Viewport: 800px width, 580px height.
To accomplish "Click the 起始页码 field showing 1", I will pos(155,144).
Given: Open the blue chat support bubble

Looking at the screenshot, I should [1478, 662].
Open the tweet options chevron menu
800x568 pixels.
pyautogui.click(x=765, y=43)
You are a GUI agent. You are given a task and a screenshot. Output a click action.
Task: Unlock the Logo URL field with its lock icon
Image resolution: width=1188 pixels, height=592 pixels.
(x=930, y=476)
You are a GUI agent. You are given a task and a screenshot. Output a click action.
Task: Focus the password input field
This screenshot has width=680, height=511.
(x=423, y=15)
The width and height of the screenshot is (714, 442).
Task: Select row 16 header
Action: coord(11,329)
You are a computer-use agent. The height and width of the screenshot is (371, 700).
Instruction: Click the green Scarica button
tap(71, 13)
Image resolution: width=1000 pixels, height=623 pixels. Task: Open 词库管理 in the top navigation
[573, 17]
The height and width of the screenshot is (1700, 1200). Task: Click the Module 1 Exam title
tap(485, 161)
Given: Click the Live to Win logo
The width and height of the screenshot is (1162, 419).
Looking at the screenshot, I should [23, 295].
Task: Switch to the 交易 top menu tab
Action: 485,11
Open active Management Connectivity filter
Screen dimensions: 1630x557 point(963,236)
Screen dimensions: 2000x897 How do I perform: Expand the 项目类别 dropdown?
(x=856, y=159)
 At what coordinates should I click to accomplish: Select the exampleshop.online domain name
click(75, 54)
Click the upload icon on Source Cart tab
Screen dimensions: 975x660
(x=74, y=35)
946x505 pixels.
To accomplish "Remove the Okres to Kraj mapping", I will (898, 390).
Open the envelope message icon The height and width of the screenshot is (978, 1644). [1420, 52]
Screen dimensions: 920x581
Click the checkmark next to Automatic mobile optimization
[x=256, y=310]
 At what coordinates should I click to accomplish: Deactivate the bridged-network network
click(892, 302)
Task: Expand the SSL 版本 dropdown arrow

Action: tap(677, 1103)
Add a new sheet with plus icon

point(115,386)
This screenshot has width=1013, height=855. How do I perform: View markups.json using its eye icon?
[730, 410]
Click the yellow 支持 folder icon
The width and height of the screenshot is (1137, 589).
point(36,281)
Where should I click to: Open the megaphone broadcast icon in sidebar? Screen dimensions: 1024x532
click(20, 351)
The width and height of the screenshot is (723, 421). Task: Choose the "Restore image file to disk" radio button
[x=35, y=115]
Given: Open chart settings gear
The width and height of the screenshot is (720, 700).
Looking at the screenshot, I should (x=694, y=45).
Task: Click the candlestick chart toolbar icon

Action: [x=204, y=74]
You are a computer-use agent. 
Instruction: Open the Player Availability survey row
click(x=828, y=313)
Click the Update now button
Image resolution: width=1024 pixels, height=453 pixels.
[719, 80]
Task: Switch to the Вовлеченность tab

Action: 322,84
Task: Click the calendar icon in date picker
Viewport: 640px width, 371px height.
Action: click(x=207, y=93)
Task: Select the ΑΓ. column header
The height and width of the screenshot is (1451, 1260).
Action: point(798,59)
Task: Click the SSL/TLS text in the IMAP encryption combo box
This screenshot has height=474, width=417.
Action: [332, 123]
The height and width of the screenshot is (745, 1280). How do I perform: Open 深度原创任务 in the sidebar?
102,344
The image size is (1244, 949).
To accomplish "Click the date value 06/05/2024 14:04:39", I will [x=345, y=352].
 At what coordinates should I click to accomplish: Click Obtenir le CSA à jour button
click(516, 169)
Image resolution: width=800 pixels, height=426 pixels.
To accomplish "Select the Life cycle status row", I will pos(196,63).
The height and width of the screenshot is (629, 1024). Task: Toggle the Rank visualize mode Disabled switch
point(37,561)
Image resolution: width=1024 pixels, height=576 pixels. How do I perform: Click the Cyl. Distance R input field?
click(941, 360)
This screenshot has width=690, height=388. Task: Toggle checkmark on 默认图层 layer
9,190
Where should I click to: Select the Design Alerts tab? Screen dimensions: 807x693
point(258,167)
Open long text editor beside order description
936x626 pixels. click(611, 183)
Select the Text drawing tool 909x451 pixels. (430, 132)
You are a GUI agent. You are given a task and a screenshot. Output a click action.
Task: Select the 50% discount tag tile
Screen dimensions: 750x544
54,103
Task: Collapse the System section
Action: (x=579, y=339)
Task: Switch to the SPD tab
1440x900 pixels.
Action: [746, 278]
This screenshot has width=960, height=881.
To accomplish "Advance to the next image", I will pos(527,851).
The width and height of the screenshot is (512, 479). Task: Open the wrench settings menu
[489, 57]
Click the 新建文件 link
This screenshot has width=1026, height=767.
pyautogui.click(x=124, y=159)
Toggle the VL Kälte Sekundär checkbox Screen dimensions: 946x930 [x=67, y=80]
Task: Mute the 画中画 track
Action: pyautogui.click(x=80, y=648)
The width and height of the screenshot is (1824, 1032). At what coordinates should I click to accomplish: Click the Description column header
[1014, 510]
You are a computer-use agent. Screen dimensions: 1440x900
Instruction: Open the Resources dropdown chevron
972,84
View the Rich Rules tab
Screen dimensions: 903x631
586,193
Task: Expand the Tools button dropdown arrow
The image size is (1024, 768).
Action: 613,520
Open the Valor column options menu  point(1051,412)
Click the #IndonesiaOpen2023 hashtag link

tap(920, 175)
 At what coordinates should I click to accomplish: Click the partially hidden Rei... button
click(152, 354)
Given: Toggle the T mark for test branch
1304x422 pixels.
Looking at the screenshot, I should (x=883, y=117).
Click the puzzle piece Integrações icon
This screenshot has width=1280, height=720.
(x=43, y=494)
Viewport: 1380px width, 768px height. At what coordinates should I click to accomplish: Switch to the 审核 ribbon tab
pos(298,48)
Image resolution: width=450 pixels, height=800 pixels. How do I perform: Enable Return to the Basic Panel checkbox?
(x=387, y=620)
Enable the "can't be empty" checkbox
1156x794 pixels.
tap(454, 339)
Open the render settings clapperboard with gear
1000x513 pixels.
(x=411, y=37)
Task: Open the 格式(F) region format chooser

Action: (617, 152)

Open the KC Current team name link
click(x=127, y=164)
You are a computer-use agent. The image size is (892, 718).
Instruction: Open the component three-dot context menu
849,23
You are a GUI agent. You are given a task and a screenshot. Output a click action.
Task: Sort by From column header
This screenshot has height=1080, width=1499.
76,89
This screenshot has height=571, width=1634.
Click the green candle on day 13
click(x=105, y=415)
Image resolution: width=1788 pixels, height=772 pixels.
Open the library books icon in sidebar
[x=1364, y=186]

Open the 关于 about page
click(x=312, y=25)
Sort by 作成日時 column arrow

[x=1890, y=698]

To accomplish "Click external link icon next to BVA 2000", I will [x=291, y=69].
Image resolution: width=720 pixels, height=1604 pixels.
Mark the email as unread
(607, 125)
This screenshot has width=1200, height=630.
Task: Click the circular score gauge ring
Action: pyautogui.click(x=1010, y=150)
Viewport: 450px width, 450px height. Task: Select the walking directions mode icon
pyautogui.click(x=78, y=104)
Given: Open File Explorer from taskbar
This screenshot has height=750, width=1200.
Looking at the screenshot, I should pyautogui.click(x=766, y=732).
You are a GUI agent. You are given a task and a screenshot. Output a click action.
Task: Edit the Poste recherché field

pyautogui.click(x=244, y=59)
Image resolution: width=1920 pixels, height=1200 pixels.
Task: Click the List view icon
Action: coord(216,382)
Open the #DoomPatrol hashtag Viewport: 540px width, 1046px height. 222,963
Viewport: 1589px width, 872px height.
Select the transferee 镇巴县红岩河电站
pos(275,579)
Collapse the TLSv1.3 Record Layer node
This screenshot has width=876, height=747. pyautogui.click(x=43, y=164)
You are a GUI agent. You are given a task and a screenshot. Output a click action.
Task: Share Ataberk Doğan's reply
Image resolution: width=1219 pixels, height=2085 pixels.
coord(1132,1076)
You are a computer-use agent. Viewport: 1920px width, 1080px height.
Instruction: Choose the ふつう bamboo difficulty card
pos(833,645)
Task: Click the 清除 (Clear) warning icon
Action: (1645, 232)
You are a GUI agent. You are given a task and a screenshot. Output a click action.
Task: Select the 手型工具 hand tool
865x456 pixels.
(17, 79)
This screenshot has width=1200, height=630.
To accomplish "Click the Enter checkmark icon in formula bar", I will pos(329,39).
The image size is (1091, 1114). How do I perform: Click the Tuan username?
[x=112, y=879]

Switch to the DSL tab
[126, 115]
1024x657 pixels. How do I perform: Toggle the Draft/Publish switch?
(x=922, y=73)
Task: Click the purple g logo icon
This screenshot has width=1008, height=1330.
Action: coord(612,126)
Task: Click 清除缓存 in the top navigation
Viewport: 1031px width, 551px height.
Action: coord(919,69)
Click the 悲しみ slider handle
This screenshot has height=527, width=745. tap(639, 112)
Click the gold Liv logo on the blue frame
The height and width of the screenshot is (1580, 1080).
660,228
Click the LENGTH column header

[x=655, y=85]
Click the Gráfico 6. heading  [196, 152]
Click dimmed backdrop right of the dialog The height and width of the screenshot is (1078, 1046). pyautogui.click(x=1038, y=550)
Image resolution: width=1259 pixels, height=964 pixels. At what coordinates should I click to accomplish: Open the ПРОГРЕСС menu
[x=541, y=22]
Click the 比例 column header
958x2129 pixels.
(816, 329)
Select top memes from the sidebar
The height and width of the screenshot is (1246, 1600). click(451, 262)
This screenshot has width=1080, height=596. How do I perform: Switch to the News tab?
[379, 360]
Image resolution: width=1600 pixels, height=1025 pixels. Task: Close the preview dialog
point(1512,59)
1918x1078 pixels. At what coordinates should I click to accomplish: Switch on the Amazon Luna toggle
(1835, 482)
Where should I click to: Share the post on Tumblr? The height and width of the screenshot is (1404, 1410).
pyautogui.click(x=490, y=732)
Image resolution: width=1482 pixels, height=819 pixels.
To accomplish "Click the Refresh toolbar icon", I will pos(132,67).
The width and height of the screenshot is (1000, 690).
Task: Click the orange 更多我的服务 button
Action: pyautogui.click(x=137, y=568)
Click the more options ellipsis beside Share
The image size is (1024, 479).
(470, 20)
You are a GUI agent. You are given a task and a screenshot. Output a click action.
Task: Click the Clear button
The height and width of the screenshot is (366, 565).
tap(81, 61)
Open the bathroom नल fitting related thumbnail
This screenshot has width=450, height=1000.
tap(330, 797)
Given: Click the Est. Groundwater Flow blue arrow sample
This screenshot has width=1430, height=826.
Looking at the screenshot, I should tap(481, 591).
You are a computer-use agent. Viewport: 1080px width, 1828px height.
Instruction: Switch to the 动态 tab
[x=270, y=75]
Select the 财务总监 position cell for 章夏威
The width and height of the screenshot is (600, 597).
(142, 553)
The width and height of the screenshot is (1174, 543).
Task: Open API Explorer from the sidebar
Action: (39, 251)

···

■ Problem to work on: An answer is complete only when it holds every line above containing the string "computer".

■ Task response:
You are a computer-use agent. The height and width of the screenshot is (371, 700).
You are a computer-use agent. 
You are a computer-use agent. Screen dimensions: 1440x900
You are a computer-use agent. The image size is (892, 718).
You are a computer-use agent. Viewport: 1920px width, 1080px height.
You are a computer-use agent. Viewport: 1080px width, 1828px height.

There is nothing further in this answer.